October 9, 2014

One important thing to note about nearly every law is that they have a specific window of enforcement.  The IRS is no different, having a statute of limitations on tax assessments.

Statute of Limitations: A type of federal or state law that restricts the time within which legal proceedings may be brought.

Statue of Limitations Start Date

Knowing how long a statute of limitation is is one thing, but in order to properly calculate that, you need to know when the clock actually starts, and the answer might surprise you. If you file your taxes on time, the clock doesn’t start the date you file or the date they inform you that your file is received. Rather, it starts on April 15th.

If you file late and do not have an extension, the clock starts on the date you file. If you do have an authorized extension, your filing is considered on-time and, so long as you follow all the requirements of the extension, the clock reverts back to April 15th.

Usually, the Statute Is Three Years

In general, with an exception we’ll mention later, the statute of limitations for tax assessments is exactly three years from the start of the clock. That’s either April 15th, or when you file late without an authorized extension.

Sometimes, It’s Longer

Normally, statute of limitations laws are quite clear, but this one has a slight complication. If your filing has a “substantial understatement of income,” then the statute of limitations is extended to six years. The start date is still determined the same way. What ‘substantial understatement of income’ means exactly is not entirely clear, and is currently being determined by a civil lawsuit, but in general it refers to shorting your income by 25% or more.

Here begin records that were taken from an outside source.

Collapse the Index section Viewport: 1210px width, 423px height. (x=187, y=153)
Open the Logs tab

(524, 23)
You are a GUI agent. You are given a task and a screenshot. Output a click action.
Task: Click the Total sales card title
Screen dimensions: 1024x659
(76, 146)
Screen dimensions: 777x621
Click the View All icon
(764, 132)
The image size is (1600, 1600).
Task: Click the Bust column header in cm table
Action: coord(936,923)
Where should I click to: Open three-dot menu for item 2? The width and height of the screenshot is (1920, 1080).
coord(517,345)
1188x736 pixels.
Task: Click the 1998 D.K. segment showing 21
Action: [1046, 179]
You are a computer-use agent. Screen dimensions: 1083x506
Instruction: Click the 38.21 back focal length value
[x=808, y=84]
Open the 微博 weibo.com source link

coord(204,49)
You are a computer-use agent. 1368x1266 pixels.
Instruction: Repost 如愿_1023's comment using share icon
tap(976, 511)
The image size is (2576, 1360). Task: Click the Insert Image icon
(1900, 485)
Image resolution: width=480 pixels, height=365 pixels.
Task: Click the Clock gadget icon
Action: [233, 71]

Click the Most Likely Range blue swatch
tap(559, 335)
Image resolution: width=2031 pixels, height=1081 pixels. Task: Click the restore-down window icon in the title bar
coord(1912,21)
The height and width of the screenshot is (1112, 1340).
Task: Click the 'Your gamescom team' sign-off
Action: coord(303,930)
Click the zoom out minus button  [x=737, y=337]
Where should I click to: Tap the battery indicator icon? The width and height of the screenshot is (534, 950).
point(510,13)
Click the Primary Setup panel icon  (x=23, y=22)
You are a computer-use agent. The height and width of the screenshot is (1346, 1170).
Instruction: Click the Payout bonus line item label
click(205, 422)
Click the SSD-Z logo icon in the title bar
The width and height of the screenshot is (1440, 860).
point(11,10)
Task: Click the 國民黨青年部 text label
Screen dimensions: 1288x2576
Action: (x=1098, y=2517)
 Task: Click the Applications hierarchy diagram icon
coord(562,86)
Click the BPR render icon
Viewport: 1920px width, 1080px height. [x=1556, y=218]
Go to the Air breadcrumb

We, of course, recommend honesty in your tax filings.

If your filing includes fraud, the statute of limitation doesn’t just extends the limitations, but it actually removes them. The IRS thus has forever to determine wrong-doing. The IRS has filed against not just taxpayers, but also against Estates for fraudulent tax returns.

So, the Moral Is…

To summarize, if you follow the law and file on time, not only does your statue of limitations extend three years from April 15th, but you also save yourself from invasive audits later on. File early and accurately, and you have nothing to worry about regardless of the statute.